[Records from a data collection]
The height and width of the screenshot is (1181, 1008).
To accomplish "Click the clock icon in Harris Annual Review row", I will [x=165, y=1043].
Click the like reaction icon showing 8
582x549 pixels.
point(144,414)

What you have to do
Nothing in the data above may be skipped; repeat it all exactly.

Solution to the exercise
The height and width of the screenshot is (1181, 1008).
To accomplish "Click the clock icon in Harris Annual Review row", I will [x=165, y=1043].
Click the like reaction icon showing 8
582x549 pixels.
point(144,414)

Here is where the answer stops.